▸ EXERCISE: Leave out the pictures, and reproduce exactly the lines from the line containing "You are a GUI" through the final line of the entries.

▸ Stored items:
== Segment start ==

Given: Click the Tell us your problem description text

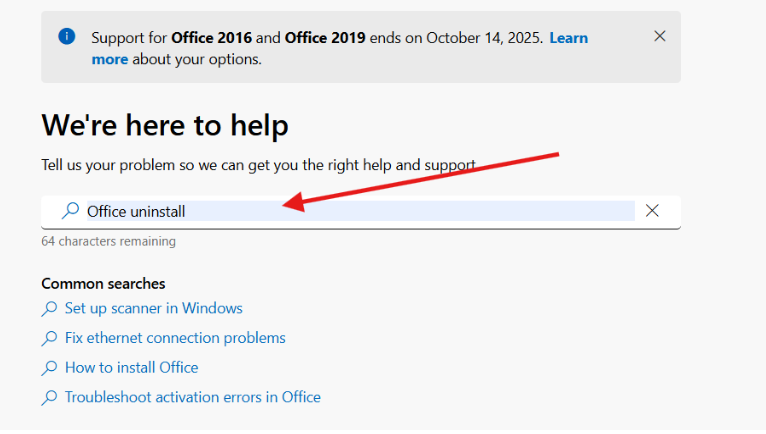Looking at the screenshot, I should click(x=258, y=165).
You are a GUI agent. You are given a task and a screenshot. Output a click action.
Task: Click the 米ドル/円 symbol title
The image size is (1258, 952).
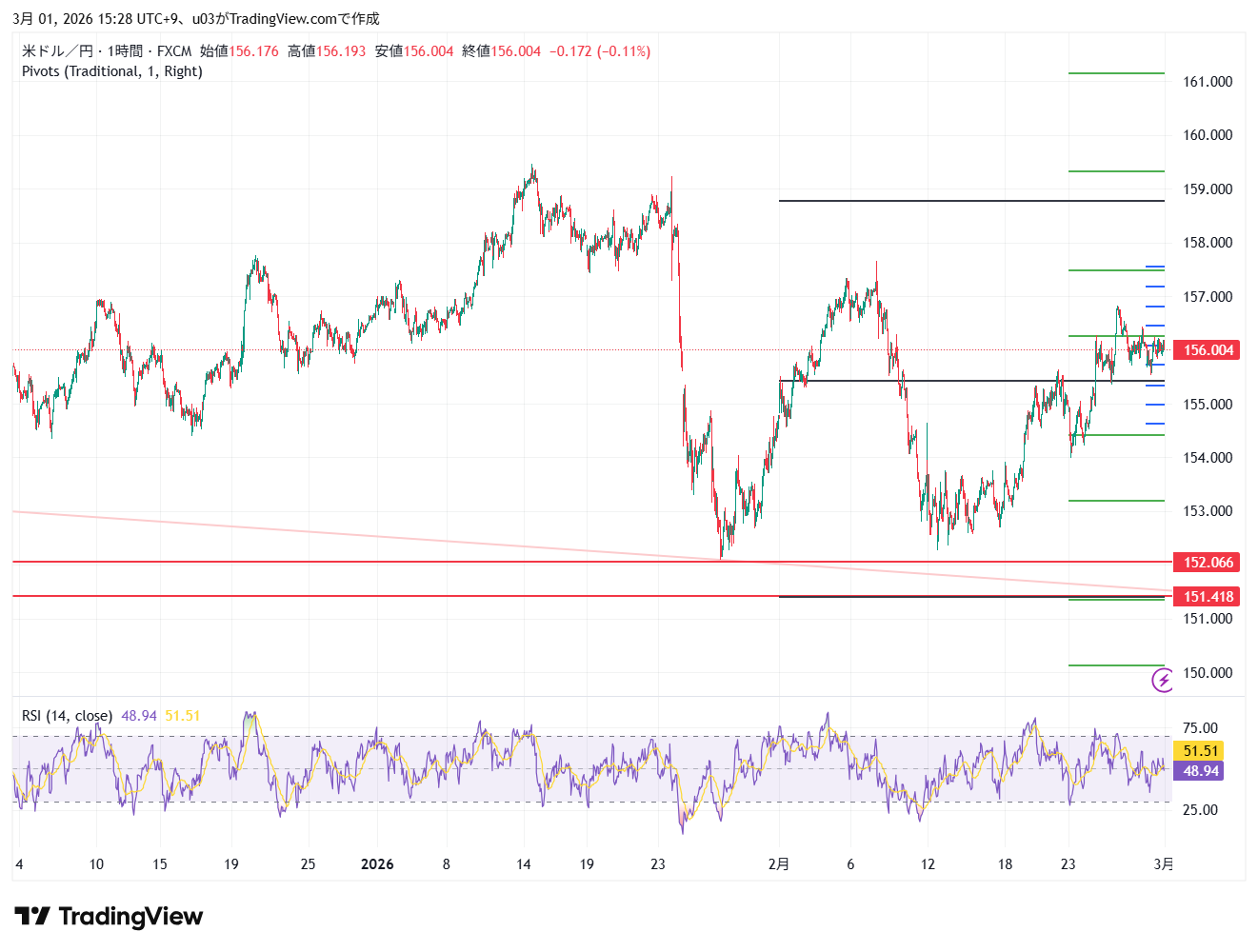coord(57,51)
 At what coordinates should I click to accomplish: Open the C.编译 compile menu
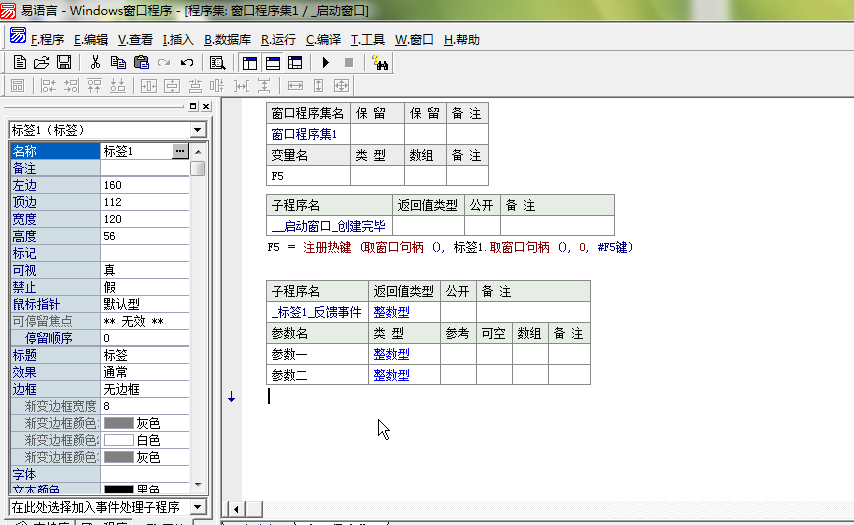pyautogui.click(x=323, y=40)
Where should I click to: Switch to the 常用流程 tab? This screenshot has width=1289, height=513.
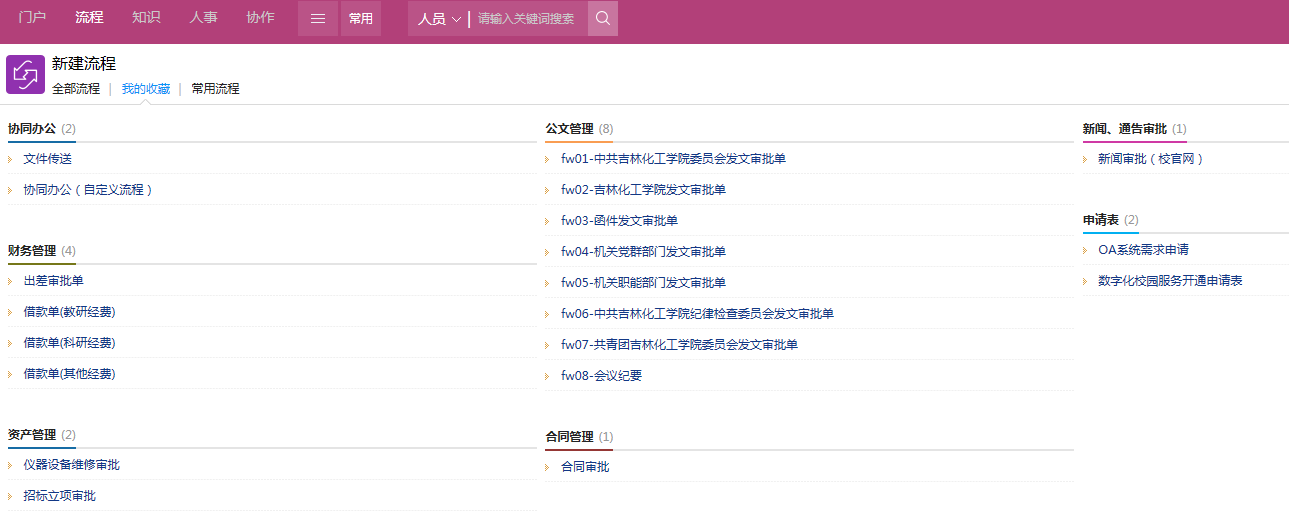(215, 88)
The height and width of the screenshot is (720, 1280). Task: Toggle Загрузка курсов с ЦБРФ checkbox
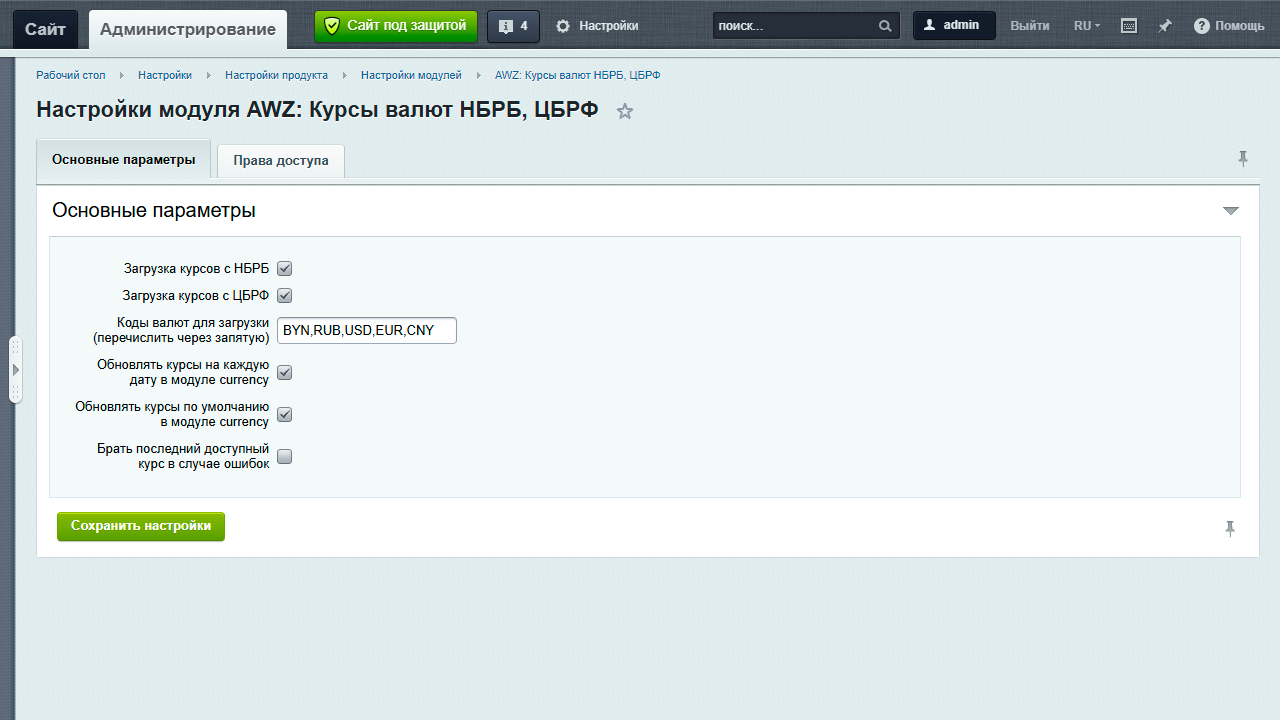tap(285, 296)
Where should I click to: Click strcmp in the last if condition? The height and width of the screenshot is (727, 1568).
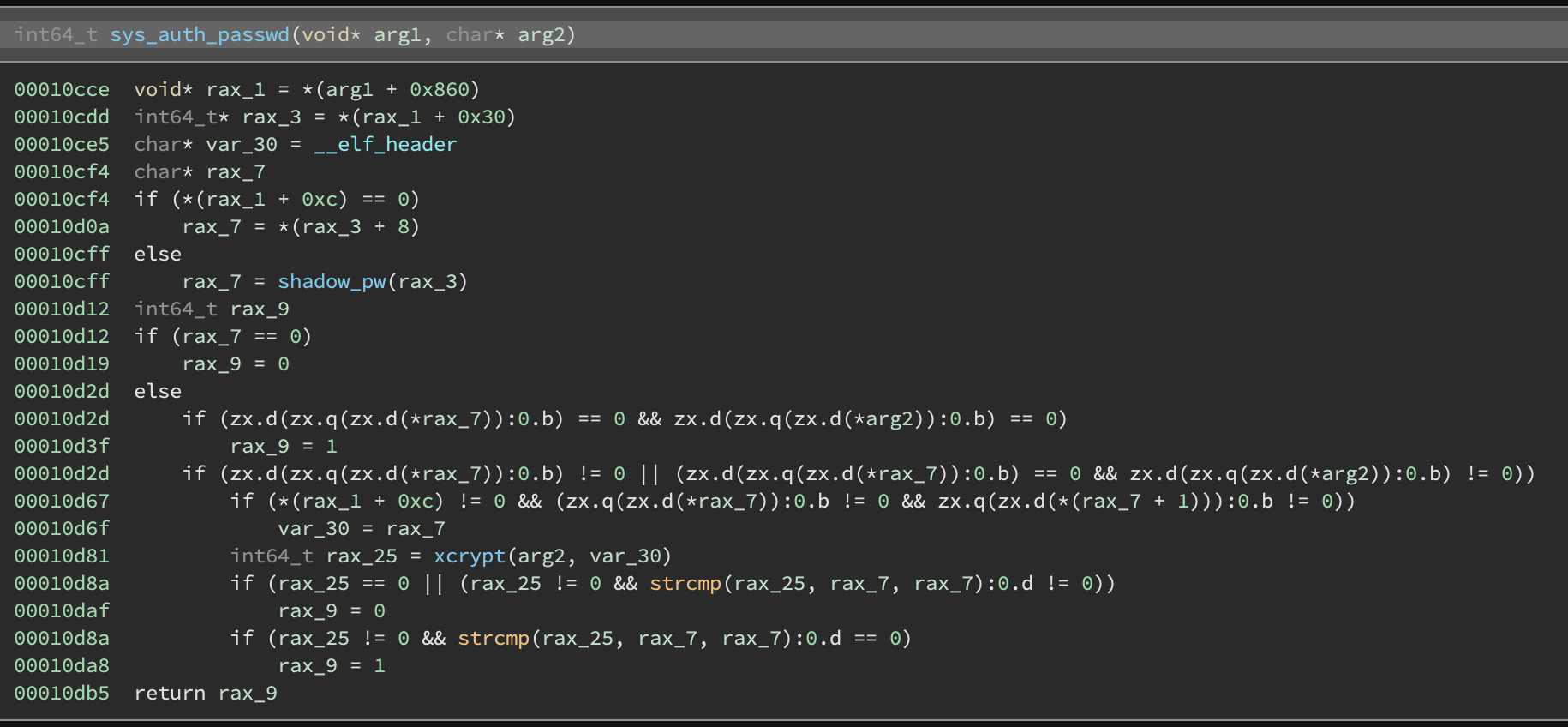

== Segment end ==

▸ TASK ANSWER:
You are a GUI agent. You are given a task and a screenshot. Output a click action.
Task: Click the 米ドル/円 symbol title
The image size is (1258, 952).
coord(57,51)
 At what coordinates should I click to accomplish: Open the C.编译 compile menu
pyautogui.click(x=323, y=40)
Where should I click to: Switch to the 常用流程 tab? This screenshot has width=1289, height=513.
(215, 88)
The height and width of the screenshot is (720, 1280). Task: Toggle Загрузка курсов с ЦБРФ checkbox
tap(285, 296)
Where should I click to: Click strcmp in the last if condition? The height and width of the screenshot is (727, 1568).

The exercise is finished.